Their achievement earned them a US$700,000 grand prize from the Vesuvius Challenge. The challenge sought to incentivize technological development by inviting public participation in the research.
It emerged from collaboration between computer scientist Brent Seales — who has a long-standing interest in non-invasive technologies for studying manuscripts — and technology investors Nat Friedman and Daniel Gross.
While the developments are exciting, technology is only part of the progress of scholarship. The work of reading and analyzing the new Greek and Latin texts recovered from the papyri will fall to human beings.
Buried in ash
Like Pompeii, Herculaneum was buried by the catastrophic eruption of Mount Vesuvius in 79 CE.
Much of the ancient town remains underground. But in 1752, excavation uncovered hundreds of papyrus scrolls in the library of an elaborate Roman villa. The Herculaneum papyri are the largest surviving example of an intact ancient library preserved in the archaeological record: the library was found as it actually existed in 79 CE.

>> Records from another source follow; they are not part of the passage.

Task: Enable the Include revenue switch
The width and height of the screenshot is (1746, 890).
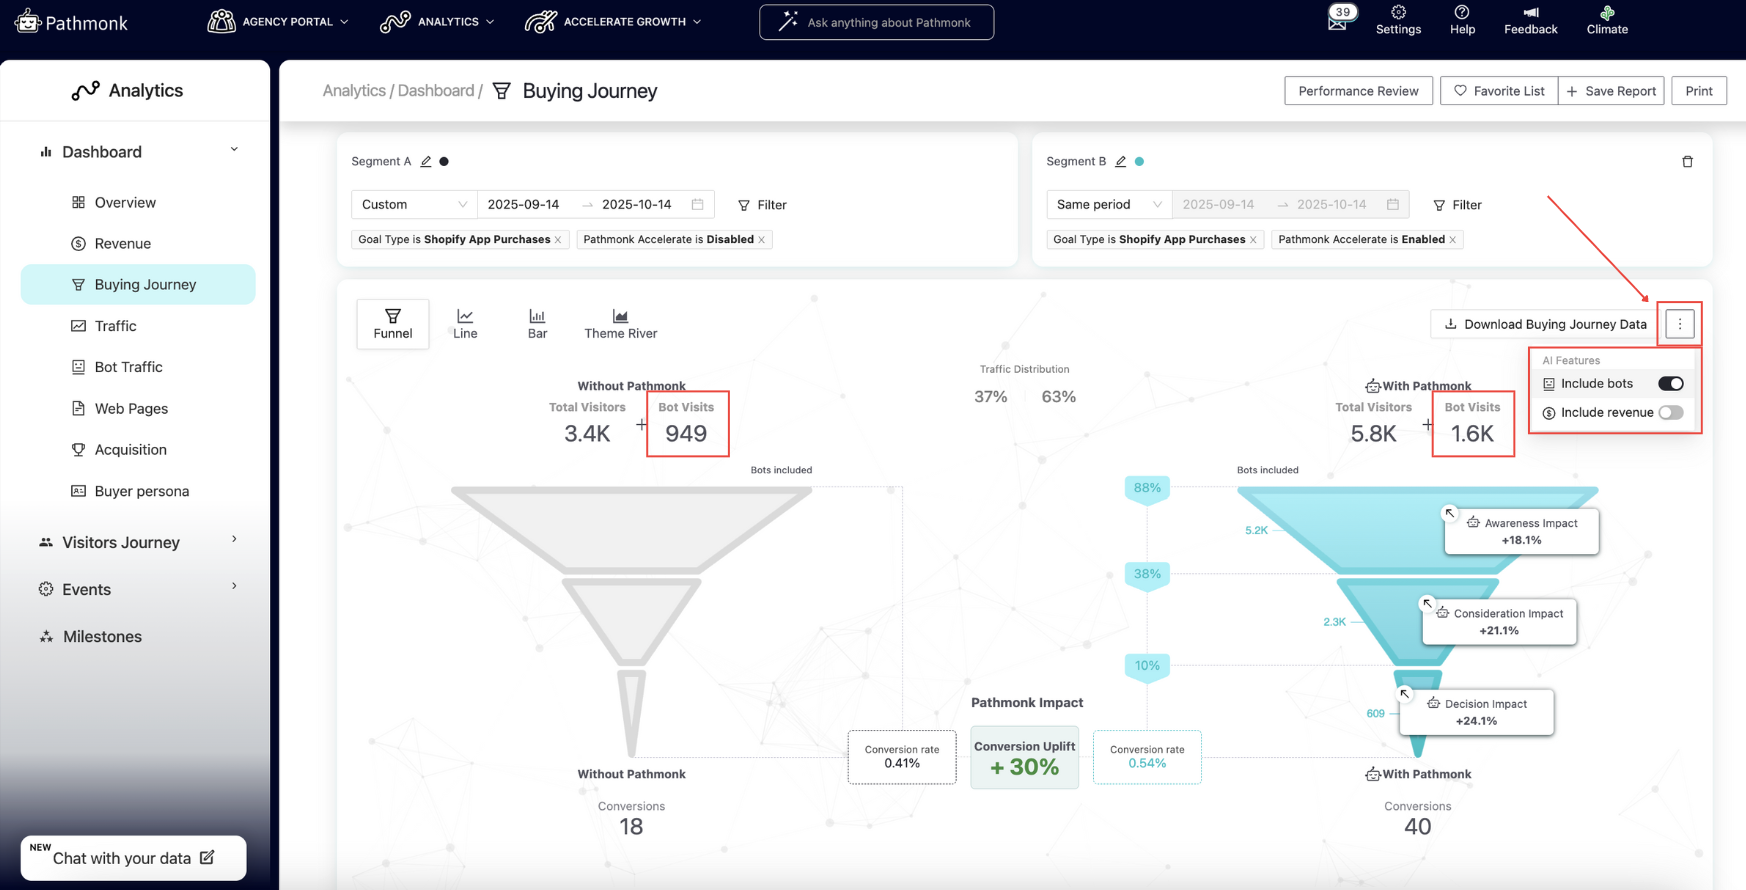Action: pos(1670,412)
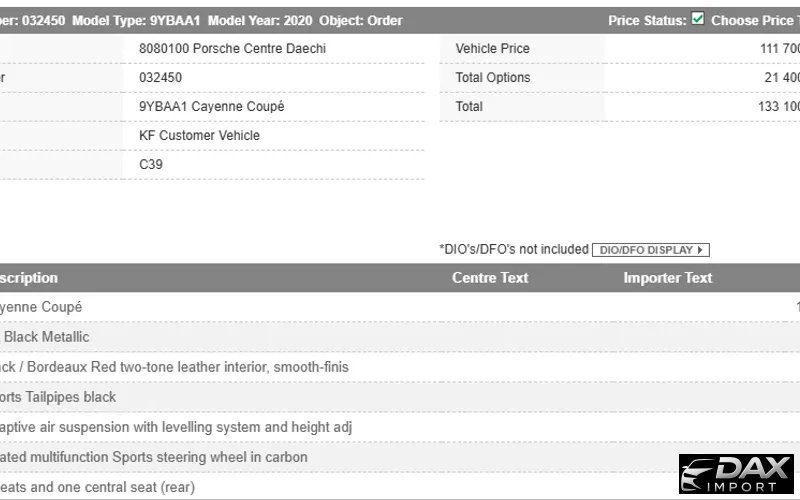The width and height of the screenshot is (800, 500).
Task: Click the Vehicle Price label
Action: click(x=492, y=49)
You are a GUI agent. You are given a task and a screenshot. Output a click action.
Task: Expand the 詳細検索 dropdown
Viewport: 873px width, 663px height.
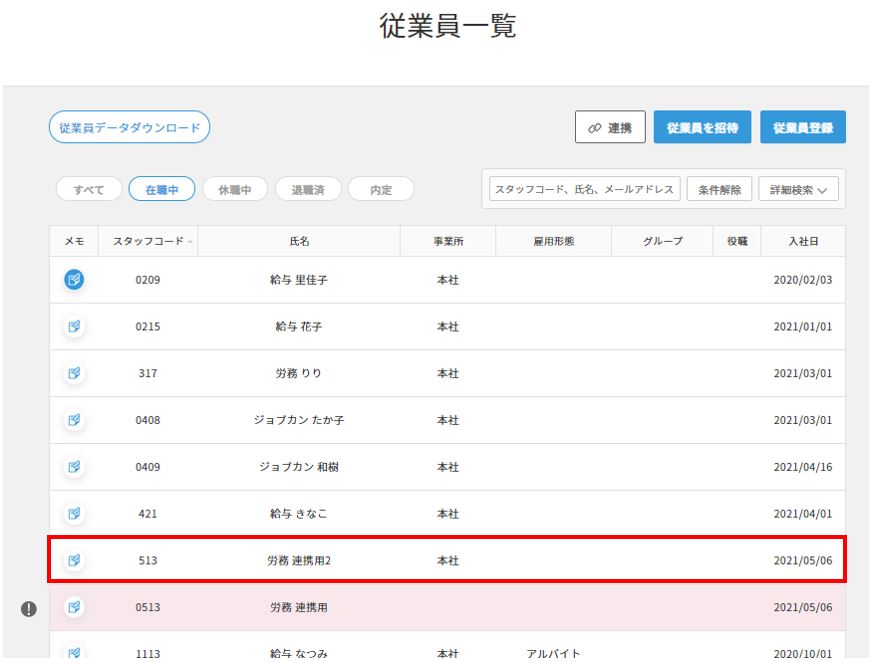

The precise number of books is unknown, says Michael McOsker, a research fellow in papyrology at University College London, and different methods of estimating give different results.
Carbonized papyri
Starved of oxygen, the intense heat of Vesuvius’ pyroclastic flow carbonized (but did not ignite) the papyri. Resembling lumps of coal to the eye, 18th-century excavators did not immediately recognize them as ancient books.
The papyri are so brittle that many were destroyed by early attempts to access their texts. Studying them has therefore always required ingenuity. In 1754, a conservator and priest at the Vatican library devised a machine for slowly unrolling them.